Reproduce the entries from the line containing "has width=1568, height=756." down to the line containing "(x=1476, y=27)", swapping "Reactivate Premium" for "Renew Premium" and leaving everything else unchanged.
★ ★ ★ ★ ★
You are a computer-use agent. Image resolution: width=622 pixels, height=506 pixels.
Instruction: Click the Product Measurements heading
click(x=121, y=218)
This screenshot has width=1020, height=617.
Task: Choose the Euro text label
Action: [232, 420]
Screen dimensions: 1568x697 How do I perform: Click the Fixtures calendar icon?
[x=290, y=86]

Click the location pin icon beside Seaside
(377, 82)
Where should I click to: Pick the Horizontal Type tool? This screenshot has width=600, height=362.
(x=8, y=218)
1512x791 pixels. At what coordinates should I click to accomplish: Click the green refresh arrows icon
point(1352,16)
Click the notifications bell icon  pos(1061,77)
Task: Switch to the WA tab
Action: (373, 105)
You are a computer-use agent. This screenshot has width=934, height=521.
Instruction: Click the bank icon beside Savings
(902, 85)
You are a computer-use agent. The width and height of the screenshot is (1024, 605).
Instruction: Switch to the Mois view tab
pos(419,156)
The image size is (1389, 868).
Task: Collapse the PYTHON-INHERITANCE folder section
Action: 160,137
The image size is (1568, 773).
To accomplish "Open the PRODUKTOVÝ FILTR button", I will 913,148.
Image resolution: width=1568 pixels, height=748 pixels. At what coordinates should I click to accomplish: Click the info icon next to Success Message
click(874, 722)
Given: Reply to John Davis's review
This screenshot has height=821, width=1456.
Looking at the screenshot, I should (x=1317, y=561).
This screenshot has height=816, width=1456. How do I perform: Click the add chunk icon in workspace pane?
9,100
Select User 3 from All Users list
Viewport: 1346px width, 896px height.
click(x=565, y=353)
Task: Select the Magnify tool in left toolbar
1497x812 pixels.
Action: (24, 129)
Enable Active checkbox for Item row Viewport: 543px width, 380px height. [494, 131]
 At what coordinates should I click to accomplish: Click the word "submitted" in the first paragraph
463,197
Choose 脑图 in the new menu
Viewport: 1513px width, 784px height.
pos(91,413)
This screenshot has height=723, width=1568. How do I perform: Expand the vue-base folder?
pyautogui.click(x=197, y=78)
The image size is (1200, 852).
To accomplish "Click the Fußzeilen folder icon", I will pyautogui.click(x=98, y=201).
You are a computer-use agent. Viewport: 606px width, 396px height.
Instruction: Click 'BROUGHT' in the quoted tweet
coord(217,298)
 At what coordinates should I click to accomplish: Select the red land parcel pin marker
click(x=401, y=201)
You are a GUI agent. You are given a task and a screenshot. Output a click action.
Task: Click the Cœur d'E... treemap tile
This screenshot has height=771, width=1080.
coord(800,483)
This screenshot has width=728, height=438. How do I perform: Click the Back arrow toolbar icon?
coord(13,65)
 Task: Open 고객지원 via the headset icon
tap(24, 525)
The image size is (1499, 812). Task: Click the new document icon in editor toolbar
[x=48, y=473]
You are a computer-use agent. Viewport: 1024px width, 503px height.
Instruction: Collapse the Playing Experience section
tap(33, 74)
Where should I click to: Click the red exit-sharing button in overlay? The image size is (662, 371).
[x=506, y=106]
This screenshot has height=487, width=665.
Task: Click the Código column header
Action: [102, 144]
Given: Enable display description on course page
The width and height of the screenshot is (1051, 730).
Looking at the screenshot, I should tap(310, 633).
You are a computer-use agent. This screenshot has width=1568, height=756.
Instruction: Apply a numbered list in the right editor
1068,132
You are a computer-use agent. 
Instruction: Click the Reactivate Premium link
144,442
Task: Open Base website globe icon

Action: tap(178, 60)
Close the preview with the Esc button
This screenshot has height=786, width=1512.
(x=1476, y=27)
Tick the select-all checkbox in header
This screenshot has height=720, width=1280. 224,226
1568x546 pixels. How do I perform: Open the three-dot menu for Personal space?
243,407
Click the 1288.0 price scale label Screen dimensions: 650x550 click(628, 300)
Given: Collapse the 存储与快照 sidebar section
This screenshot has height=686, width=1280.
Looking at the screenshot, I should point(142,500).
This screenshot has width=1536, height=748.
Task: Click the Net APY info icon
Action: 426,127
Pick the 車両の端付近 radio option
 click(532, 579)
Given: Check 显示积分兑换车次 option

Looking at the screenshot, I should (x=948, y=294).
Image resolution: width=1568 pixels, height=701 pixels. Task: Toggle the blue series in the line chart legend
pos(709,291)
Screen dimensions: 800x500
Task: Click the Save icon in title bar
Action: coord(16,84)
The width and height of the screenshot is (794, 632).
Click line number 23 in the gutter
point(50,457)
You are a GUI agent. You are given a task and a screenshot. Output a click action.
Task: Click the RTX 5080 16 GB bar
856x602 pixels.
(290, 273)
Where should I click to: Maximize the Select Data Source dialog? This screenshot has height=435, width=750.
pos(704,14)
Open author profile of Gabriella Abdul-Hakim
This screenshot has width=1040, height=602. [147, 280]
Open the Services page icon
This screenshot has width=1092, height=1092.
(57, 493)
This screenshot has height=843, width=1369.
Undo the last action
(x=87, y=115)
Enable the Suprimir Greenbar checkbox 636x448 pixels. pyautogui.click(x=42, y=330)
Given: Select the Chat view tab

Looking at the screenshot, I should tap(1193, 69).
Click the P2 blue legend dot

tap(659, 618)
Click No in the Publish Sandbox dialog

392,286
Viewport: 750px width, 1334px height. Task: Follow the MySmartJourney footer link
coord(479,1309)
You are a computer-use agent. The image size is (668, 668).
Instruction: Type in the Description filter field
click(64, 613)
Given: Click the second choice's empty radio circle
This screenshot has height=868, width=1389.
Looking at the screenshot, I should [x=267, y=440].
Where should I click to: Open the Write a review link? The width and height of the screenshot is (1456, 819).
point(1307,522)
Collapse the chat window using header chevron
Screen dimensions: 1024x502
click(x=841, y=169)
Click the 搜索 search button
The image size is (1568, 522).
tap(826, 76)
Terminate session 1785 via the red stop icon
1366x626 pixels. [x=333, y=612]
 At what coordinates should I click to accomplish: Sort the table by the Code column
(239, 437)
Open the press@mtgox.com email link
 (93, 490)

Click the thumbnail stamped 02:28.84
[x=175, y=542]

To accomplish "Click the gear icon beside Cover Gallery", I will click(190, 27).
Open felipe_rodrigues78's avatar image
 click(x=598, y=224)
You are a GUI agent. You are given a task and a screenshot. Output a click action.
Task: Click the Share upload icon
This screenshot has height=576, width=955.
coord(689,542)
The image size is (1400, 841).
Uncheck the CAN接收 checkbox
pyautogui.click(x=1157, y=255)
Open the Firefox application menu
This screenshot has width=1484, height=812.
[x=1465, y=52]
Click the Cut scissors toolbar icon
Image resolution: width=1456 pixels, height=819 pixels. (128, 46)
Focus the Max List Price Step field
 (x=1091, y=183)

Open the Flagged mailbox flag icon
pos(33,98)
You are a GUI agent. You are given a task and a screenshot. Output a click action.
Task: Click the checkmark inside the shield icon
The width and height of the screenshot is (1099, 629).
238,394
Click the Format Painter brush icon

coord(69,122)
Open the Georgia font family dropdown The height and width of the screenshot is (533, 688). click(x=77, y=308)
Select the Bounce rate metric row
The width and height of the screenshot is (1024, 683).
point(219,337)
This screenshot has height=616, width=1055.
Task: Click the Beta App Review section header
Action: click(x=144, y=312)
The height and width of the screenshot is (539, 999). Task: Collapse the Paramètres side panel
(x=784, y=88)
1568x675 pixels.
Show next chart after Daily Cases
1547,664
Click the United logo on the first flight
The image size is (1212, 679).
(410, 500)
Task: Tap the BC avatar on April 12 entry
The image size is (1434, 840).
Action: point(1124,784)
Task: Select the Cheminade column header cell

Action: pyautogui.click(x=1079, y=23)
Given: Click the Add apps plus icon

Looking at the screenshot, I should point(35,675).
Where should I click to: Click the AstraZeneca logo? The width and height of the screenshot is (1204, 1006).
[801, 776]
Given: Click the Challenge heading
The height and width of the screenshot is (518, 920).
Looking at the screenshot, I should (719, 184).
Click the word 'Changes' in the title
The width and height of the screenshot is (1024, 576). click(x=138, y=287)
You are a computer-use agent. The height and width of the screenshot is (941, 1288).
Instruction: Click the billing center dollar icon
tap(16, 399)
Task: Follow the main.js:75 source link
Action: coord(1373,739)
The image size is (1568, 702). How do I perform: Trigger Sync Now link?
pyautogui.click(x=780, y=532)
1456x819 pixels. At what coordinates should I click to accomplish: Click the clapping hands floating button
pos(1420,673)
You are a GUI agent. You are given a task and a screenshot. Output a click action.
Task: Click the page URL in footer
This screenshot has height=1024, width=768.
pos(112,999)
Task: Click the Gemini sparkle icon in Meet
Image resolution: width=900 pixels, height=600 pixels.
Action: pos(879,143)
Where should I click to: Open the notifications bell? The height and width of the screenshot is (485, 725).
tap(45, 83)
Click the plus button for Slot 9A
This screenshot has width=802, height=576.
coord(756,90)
★ ★ ★ ★ ★
» The reply:
You are a computer-use agent. This screenshot has width=1568, height=756.
Instruction: Apply a numbered list in the right editor
1068,132
You are a computer-use agent. 
Instruction: Click the Renew Premium link
144,442
Task: Open Base website globe icon

Action: tap(178, 60)
Close the preview with the Esc button
This screenshot has height=786, width=1512.
(x=1476, y=27)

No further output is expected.